Évidemment, ça serait bien salaud de balancer Stéphane qui a fait ce coming-out : « ouiiiiiiiii j aime Phil Collins et alors ? ». Restons gentlemen. Vince, j’ai pas envie d’en parler, il n’a fait que me vanner…mais il parle quand même beaucoup de cul… tout comme Renaud dont la présence de filles à côté ne le gêne pas le moins du monde… un moyen d’assumer et de pécho ? Merde, il est peut-être en couple….bon j’ai rien dit, Renaud parle de rock, pas plus. De rock et de cul. Régis, lui, bouffe tranquillou les pâtes et le gratin, avec quelques bières ici et là…le calme avant la tempête ? Enfin, Denis a le regard dans le vide… on sent bien que son portable sans réseau le frustre drôlement. Mais de quoi ?
C’est maintenant l’heure de la photo souvenir à Manu. Manu qui ? » Manu c’est l’organisateur d’un festoch’ qui se déroule à La Bruffière,un p’tit bled en Vendée. une crème ce mec, un fan de l’asse depuis toujours, et accessoirement un passionné de VW et notamment de sa célèbre »beatle » Dixit Régis. Le Manu en question avait demandé une photo du groupe avec les Vilains Clowns. Bon, rassemblement, ouistiti et clic.
Cd gratuits, vilains clowns et un mec qui devait pas tomber et qui tombe
Puis vient le show. Après tout, on est là pour ça. Le temps de mettre les livres sur le stand réservé à cet effet, d’allumer une petite lampe et les Gay Truckers arrivent comme d’hab avec leurs costumes de policier et prennent d’assaut la scène et une foule qui est prévue pour atteindre les 350 entrées me dira plus tard Cécilien. Pour l’anecdote les Gay Truckers avaient déjà joué au festival, enfin, disons, presque joué. En effet, 2011 : arrivés sur la scène du crime, prêts à déballer le matos, les mecs apprennent que leur batteur vient de les lâcher. Au téléphone, l’homme en question bafouille des excuses. Bon, en fait, lui, le live, il ne le sent pas. Bon, en fait, il flippe. Du coup, le groupe reste à quai. Cette année sera donc la bonne. Les gars jouent les titres de leur album nouvellement sorti -et pour une fois ils n’oublient pas de le signaler, pas comme lors de l’autre concert … -et ça commence par « Peter Crouch », un ancien joueur de Liverpool.
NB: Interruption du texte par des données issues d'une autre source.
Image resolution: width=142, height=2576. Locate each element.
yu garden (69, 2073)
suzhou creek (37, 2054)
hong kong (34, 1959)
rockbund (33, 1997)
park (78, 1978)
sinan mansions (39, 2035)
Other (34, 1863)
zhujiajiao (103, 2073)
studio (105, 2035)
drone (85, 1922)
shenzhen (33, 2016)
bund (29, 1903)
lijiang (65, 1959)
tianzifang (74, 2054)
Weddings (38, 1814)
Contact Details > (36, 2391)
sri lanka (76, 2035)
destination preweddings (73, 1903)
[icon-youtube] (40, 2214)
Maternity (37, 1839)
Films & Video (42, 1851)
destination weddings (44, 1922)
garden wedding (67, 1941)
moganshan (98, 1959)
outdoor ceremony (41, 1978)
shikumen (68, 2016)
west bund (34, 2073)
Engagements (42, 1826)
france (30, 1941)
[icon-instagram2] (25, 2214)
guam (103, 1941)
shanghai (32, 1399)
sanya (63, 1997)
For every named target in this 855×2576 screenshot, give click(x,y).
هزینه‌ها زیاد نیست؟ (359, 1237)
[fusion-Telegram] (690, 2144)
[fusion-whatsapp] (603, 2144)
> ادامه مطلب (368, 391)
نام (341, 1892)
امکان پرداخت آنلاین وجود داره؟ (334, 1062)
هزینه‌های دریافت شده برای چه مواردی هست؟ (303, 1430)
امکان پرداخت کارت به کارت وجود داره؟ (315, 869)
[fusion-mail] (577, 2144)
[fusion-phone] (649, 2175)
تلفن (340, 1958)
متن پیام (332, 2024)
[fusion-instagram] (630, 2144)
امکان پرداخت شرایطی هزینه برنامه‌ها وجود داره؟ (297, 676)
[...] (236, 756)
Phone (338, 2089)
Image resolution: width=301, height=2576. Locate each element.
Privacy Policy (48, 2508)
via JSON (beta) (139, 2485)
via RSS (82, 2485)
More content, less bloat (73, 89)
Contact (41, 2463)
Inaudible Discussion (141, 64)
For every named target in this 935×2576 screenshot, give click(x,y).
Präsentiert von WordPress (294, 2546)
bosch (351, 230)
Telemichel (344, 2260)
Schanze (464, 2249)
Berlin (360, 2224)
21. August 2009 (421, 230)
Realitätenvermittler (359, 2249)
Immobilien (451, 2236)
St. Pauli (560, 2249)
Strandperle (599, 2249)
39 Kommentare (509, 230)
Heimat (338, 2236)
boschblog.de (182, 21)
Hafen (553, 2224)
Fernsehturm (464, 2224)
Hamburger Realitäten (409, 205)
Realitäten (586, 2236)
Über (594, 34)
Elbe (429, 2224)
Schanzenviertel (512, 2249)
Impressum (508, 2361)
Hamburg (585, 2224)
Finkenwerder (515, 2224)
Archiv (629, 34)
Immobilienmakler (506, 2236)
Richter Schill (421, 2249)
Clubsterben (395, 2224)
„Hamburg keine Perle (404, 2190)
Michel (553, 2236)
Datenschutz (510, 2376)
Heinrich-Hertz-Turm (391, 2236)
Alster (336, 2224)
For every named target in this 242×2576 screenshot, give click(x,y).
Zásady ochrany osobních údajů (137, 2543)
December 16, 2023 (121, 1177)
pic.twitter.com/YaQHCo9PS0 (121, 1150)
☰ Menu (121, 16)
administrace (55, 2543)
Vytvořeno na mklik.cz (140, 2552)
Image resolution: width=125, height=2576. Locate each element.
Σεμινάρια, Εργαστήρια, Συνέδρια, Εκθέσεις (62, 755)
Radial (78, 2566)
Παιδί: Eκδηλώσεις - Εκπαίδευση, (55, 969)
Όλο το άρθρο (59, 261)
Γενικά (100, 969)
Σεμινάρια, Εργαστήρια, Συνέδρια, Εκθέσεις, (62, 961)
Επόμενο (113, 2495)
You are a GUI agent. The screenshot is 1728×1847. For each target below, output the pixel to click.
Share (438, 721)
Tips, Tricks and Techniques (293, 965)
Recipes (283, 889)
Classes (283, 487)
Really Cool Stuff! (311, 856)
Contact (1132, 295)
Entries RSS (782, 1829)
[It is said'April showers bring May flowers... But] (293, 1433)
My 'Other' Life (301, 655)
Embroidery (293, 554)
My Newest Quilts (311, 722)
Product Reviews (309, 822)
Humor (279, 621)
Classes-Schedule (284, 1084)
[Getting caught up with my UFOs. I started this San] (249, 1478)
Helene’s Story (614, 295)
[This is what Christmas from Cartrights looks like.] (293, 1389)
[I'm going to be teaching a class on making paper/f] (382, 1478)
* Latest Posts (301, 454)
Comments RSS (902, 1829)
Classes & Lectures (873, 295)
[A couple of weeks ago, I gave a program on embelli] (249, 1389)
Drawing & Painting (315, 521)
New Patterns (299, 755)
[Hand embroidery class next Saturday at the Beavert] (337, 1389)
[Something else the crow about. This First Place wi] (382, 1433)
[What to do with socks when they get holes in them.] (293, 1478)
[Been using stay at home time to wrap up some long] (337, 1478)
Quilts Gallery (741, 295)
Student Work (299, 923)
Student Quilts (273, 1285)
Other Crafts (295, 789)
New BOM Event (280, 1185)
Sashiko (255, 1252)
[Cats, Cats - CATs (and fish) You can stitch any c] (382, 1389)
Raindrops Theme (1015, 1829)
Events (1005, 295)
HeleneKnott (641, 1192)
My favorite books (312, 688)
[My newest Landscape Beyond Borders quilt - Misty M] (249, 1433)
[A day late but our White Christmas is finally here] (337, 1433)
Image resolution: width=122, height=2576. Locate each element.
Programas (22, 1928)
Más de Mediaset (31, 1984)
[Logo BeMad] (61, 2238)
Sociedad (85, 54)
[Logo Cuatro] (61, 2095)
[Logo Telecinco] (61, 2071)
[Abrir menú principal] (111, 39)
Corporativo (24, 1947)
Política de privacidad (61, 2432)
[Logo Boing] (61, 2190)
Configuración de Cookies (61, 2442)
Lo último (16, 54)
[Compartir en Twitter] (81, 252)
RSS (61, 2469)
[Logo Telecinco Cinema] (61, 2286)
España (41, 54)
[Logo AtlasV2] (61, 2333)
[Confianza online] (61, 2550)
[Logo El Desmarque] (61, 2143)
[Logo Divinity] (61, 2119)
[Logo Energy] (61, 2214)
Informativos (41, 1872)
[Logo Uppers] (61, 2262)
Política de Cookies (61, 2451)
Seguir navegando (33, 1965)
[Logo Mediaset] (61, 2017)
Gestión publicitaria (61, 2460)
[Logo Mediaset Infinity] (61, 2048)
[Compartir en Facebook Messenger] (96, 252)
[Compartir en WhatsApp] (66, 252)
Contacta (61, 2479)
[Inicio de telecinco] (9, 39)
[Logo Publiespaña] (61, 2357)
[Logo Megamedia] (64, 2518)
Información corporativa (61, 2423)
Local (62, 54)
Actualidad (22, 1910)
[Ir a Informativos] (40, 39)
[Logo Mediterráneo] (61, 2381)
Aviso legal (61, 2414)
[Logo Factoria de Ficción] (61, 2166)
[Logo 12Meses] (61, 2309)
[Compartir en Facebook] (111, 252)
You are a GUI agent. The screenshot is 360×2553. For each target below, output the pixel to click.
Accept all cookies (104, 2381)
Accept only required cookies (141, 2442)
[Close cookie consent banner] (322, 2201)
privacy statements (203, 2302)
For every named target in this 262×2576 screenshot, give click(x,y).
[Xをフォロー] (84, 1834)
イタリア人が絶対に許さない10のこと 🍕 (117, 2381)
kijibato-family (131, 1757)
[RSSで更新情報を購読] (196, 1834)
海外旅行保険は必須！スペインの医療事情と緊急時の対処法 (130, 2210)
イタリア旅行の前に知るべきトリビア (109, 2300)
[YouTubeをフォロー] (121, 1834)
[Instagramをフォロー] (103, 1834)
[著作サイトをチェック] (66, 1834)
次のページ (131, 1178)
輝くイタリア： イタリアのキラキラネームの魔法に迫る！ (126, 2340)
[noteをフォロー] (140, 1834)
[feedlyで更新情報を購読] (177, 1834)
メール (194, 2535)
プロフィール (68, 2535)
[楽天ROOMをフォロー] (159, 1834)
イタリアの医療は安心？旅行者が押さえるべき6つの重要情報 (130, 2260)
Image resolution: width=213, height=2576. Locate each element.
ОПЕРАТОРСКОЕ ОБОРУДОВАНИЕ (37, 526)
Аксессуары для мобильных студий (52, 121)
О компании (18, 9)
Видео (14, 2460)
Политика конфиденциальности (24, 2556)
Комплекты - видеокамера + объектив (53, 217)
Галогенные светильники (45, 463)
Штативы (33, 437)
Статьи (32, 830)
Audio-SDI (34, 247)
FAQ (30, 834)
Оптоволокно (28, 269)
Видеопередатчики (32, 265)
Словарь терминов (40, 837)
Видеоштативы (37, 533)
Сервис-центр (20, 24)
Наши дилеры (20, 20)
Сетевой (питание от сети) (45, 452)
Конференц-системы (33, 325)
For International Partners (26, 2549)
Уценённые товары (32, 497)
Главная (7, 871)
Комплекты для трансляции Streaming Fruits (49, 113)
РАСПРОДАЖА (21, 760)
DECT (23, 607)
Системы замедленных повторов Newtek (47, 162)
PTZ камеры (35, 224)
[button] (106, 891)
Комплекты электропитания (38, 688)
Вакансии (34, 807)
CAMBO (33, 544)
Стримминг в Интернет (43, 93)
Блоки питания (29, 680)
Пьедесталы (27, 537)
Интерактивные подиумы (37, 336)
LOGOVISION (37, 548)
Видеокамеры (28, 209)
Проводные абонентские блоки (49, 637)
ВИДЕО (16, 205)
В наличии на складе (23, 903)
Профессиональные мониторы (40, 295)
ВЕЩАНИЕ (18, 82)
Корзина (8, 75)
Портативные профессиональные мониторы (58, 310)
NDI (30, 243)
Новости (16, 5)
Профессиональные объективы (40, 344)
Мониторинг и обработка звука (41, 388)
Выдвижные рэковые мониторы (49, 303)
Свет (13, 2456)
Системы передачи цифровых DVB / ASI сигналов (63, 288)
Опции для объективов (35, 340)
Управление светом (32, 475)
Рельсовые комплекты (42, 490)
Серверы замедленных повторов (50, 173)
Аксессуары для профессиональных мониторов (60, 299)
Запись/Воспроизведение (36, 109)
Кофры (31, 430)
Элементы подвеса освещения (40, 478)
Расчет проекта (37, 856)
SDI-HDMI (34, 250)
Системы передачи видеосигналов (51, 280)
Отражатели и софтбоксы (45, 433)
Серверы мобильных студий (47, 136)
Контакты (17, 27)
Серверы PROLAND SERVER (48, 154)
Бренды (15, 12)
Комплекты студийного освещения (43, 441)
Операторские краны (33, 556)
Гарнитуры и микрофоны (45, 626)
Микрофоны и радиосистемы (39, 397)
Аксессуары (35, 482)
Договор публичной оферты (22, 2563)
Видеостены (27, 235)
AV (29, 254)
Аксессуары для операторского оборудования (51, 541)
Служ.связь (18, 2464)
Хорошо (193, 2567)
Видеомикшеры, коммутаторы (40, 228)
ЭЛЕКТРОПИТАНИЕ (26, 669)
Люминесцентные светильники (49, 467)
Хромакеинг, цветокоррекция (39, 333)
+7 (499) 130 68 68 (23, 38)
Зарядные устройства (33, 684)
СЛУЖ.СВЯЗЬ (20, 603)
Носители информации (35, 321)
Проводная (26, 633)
Oui, joueur de foot, pas de badminton… Ce love english player les fera d’ailleurs remarquer sur les ondes de sa gracieuse majesté, chroniqués dans un webzine punk des plus populaires outre-Manche. Bref, les Gay Truckers ont encore donné du leur et le leur était bon. Les suivants étaient venus d’Espagne, rien que ça, pour démontrer si besoin était que leur rock en valait bien d’autres. Le rock espagnol est bien entendu festif et El Lilo n’a pu faire autrement que mettre le feu à la salle.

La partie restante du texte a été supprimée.